4.Intraperitoneal versus intranasal administration of lipopolysaccharide in causing sepsis severity in a murine model: a preliminary comparison
Yaqing JIAO ; Cindy S. W. TONG ; Lingyun ZHAO ; Yilin ZHANG ; John M. NICHOLLS ; Timothy H. RAINER
Laboratory Animal Research 2024;40(2):280-286
Community-acquired respiratory infection is the commonest cause of sepsis presenting to emergency departments. Yet current experimental animal models simulate peritoneal sepsis with intraperitoneal (I.P.) injection of lipopolysaccharide (LPS) as the predominant route. We aimed to compare the progression of organ injury between I.P. LPS and intranasal (I.N.) LPS in order to establish a better endotoxemia murine model of respiratory sepsis. Eight weeks old male BALB/c mice received LPS-Escherichia coli doses at 0.15, 1, 10, 20, 40 and 100 mg per kg body weight (e.g. LPS-10 is a dose of 10 mg/kg body weight). Disease severity was monitored by a modified Mouse Clinical Assessment Score for Sepsis (M-CASS; range 0–21). A M-CASS score ≥ 10 or a weight reduction of ≥ 20%, was used as a criterion for euthanasia. The primary outcome was the survival rate (either no death or no need for euthanasia).

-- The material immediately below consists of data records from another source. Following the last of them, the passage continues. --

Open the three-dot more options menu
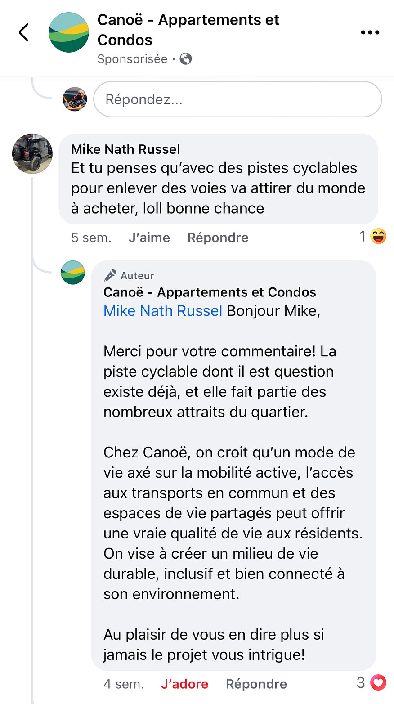The image size is (394, 704). (x=370, y=32)
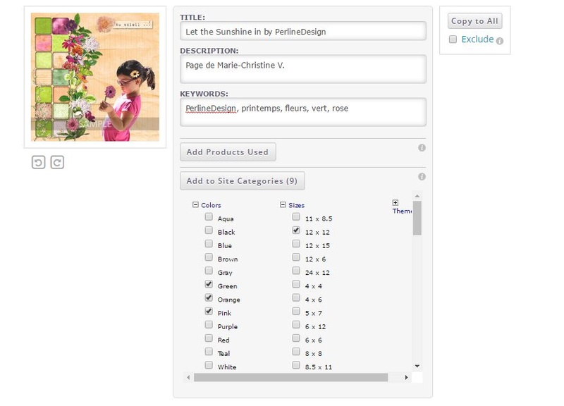Check the 8 x 8 size option
564x406 pixels.
(x=296, y=351)
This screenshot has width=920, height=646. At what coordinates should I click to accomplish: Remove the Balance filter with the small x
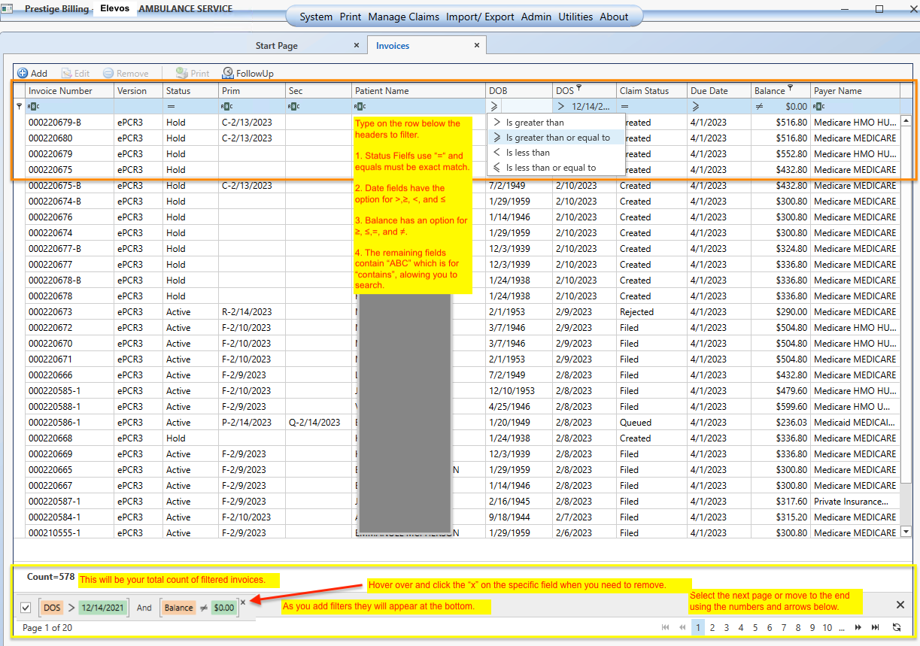tap(243, 602)
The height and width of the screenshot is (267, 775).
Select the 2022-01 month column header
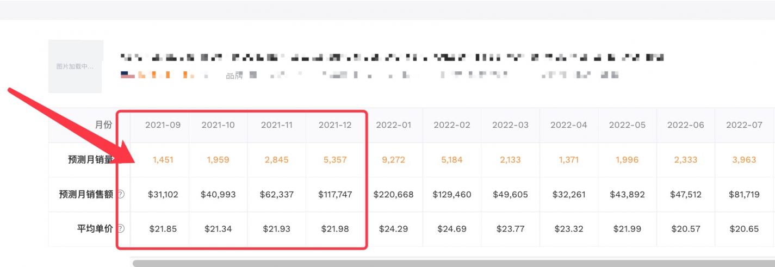394,125
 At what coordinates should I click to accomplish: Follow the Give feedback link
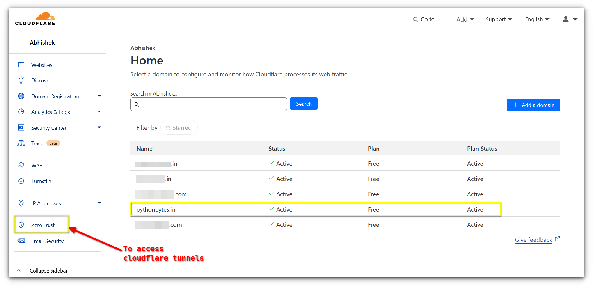(533, 239)
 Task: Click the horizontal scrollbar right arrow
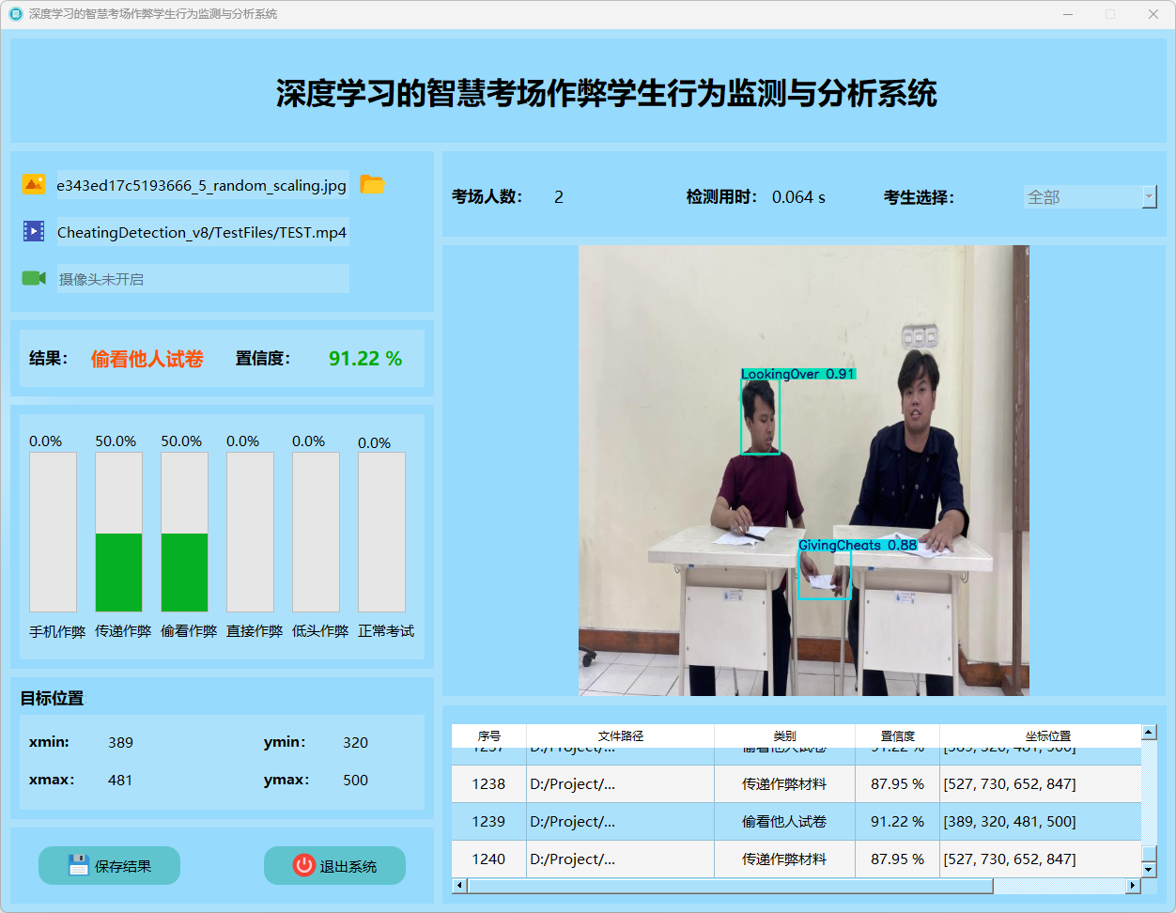pyautogui.click(x=1133, y=886)
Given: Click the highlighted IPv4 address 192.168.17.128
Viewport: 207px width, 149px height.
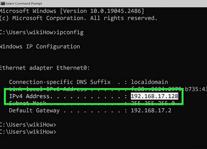Looking at the screenshot, I should (155, 96).
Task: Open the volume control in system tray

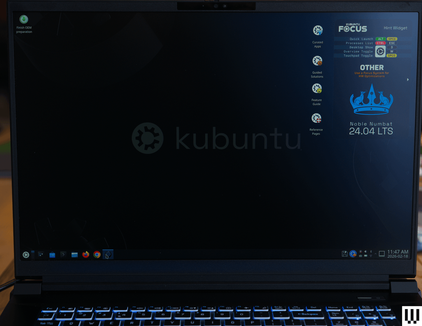Action: (x=366, y=251)
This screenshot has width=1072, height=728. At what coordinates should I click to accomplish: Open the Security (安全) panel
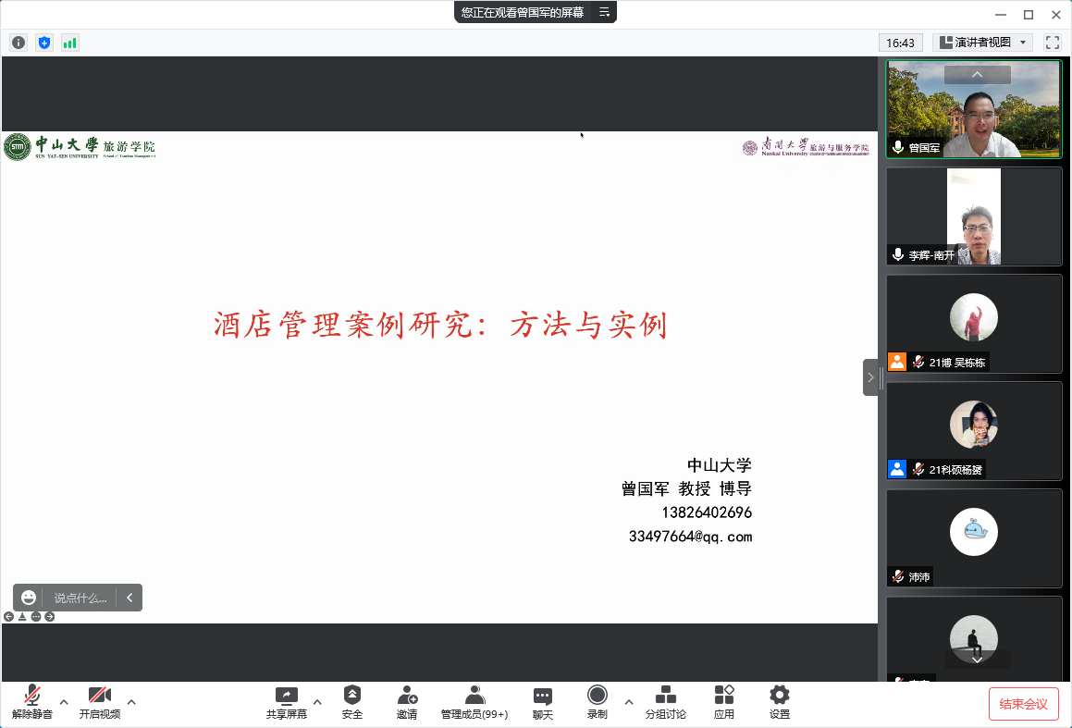[351, 702]
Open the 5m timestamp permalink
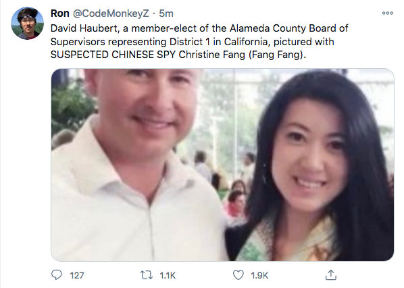 [166, 13]
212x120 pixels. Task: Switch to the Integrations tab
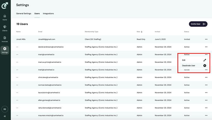click(x=48, y=14)
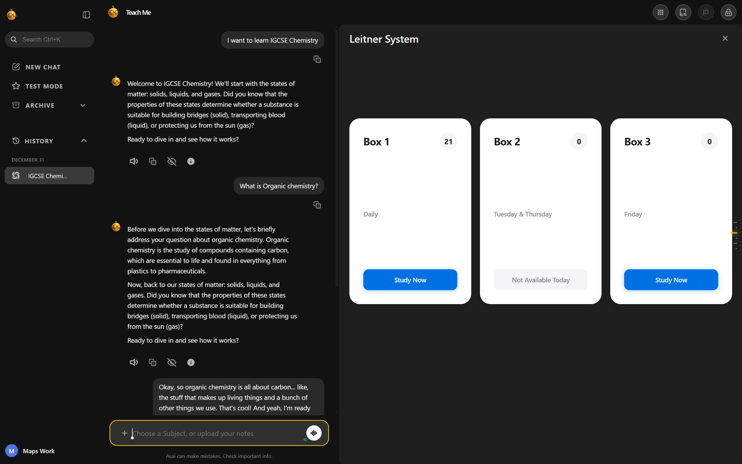This screenshot has height=464, width=742.
Task: Expand the ARCHIVE section
Action: pos(83,105)
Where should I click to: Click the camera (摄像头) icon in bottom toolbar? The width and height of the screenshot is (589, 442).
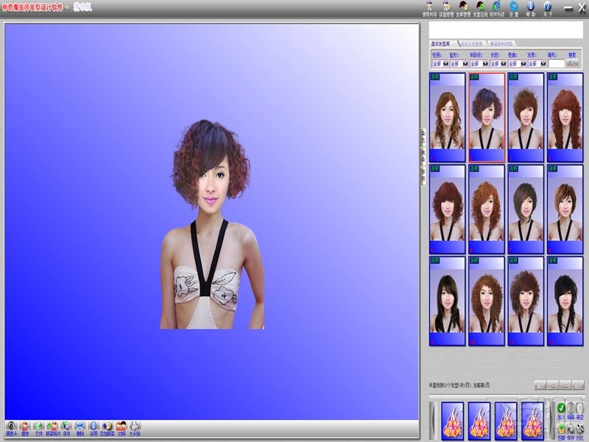pyautogui.click(x=11, y=427)
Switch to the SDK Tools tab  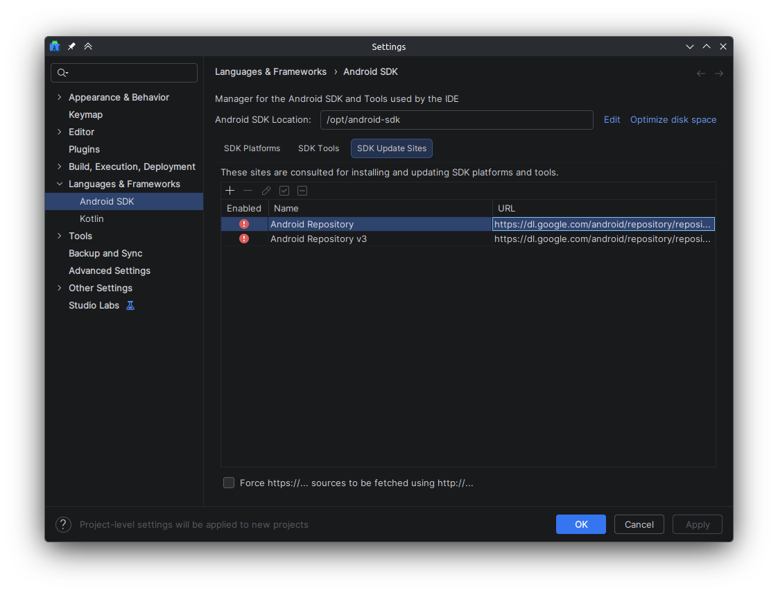(x=318, y=148)
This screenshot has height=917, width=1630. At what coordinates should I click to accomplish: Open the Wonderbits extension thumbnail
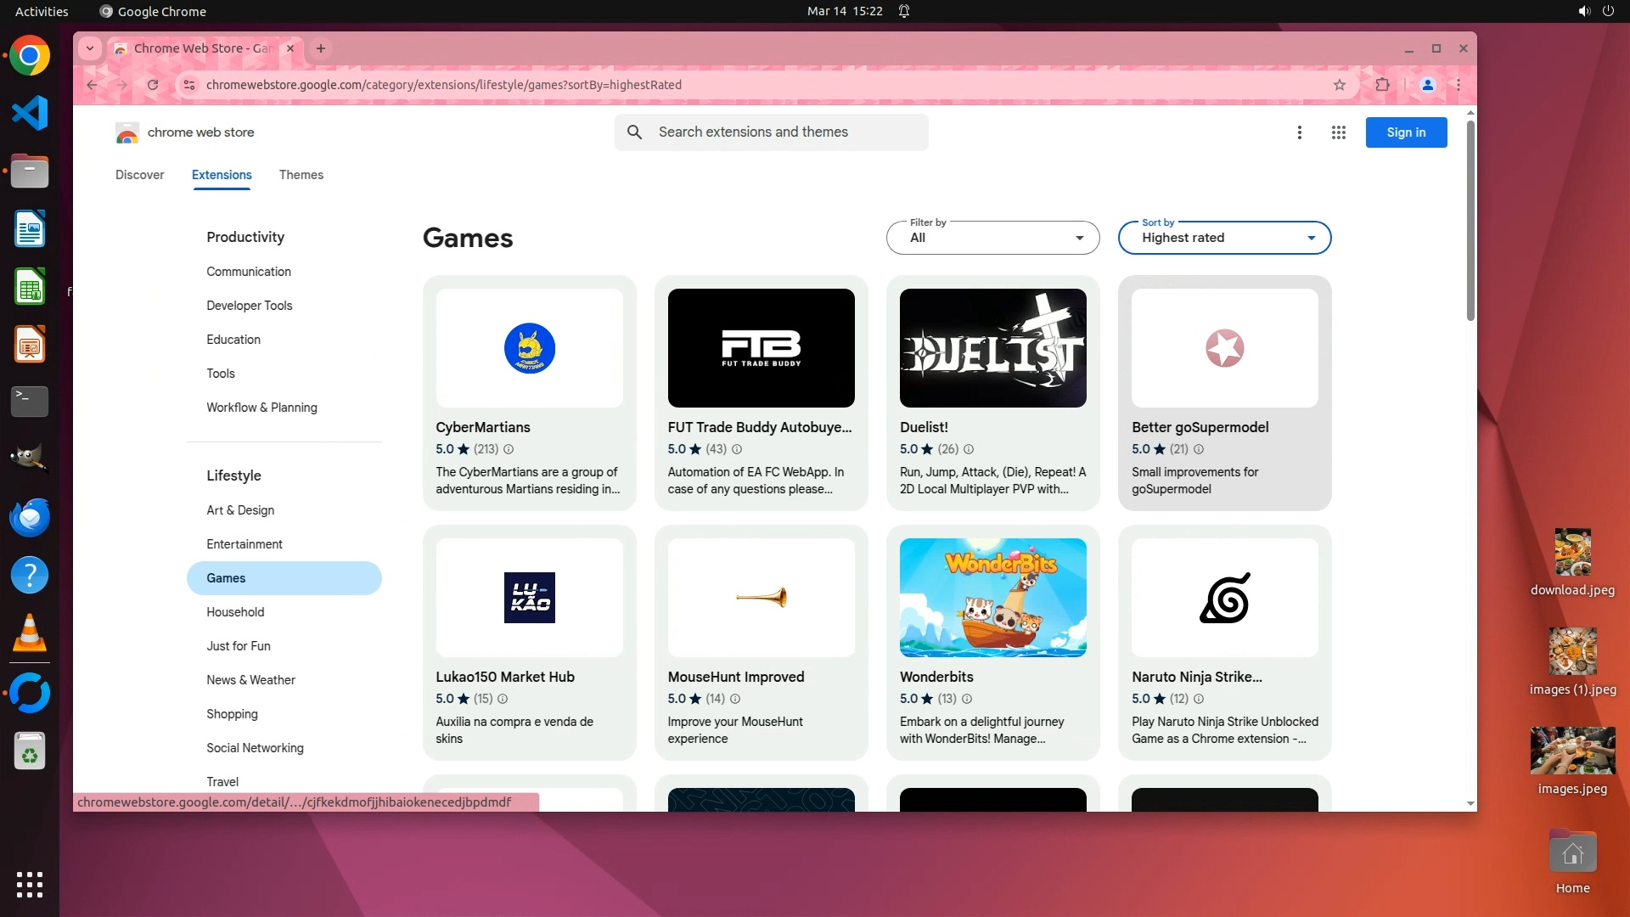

The progression of disease was specified as M-CASS, body weight, blood glucose, histopathological changes to lung, liver, spleen, kidney, brain and heart tissues. Survival rate in I.P. LPS-20 mice was 0% (2/3 died; 1/3 euthanized with M-CASS > 10) at 24 h. Survival rate in all doses of I.N. LPS was 100% (20/20; 3–4 per group) at 96 h. 24 h mean M-CASS post-I.P. LPS-10 was 6.4/21 significantly higher than I.N. LPS-10 of 1.7/21 (Unpaired t test, P < 0.05). Organ injury was present at 96 h in the I.P. LPS-10 group: lung (3/3; 100%), spleen (3/3; 100%) and liver (1/3; 33%). At 24 h in the I.P. LPS-20 group, kidney injury was observed in the euthanized mouse. At 96 h in the post-I.N. LPS-20 group, only lung injury was observed in 2/3 (67%) mice (Kruskal-Wallis test with Dunn’s, P < 0.01). At 24 h in the post-I.N. LPS-100 group all (4/4) mice had evidence of lung injury. Variable doses of I.N. LPS in mice produced lung injury but did not produce sepsis. Higher doses of I.P. LPS induced multi-organ injury but not respiratory sepsis. Lethal models of respiratory virus, e.g., influenza A, might provide alternative avenues that can be explored in future research.